▸ **PARTS OF THE EXERCISE**:
A. In the text on CD and DVD burning, how many bytes per sector do ISO files hold?
B. Which disc brand names appear in the text on CD and DVD burning? List every one.

▸ **SELECTED TEXT**:
By using the ATIP information, we can refer to a disc in an extremely exact manner rather than saying "Oh those Maxell/Sony/Verbatim/TDK/etc discs I bought were really good". (it should be noted that neither Maxell, Sony, Verbatim nor TDK make discs at all).

*C1/C2, P0/P1 Errors*
Burning media is not a perfected process which is immune to error; with CD media, quality of media/burner/process is judged by the number of C1/C2 errors present and with DVD media, P0/P1 errors. C1/P0 errors are generally very basic errors and are automatically corrected on the fly by the drive (and for all intents and purposes, cannot be affected by the end user). C2/P1 errors on the otherhand are directly influenced by factors like burn speed and media quality (needless to say, burning faster generates more C2/P1 errors). 

*CD/DVD Images?*
It is possible to store an exact image of a CD or DVD onto a harddrive for archival purposes, performance purposes or even for distribution. There are numerous formats available to perofmr this function each with their own benifits and drawbacks

*ISO* As the name suggests, this is the de-facto, cross platform standard format for storing CD/DVD images however at the same time, it's universal compatability and ease of use limits its capabilities (no error correction capacity and no ability to store any subchannel data). An inadvertent benifit this is that, since they cannot store any extra information, they tend to result in the smallest filesizes. The defnining technical characteristic of ISO files is that they are Mode1/2048 essentially meaning they are Mode 1 images (not horribly important) and that they hold 2048 bytes per sector.

▸ **PROVIDED DATA**:
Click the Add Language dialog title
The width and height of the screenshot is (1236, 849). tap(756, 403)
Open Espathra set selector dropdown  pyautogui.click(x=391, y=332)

▸ **ANSWERS PER TASK**:
A. 2048 bytes per sector.

B. Maxell, Sony, Verbatim, TDK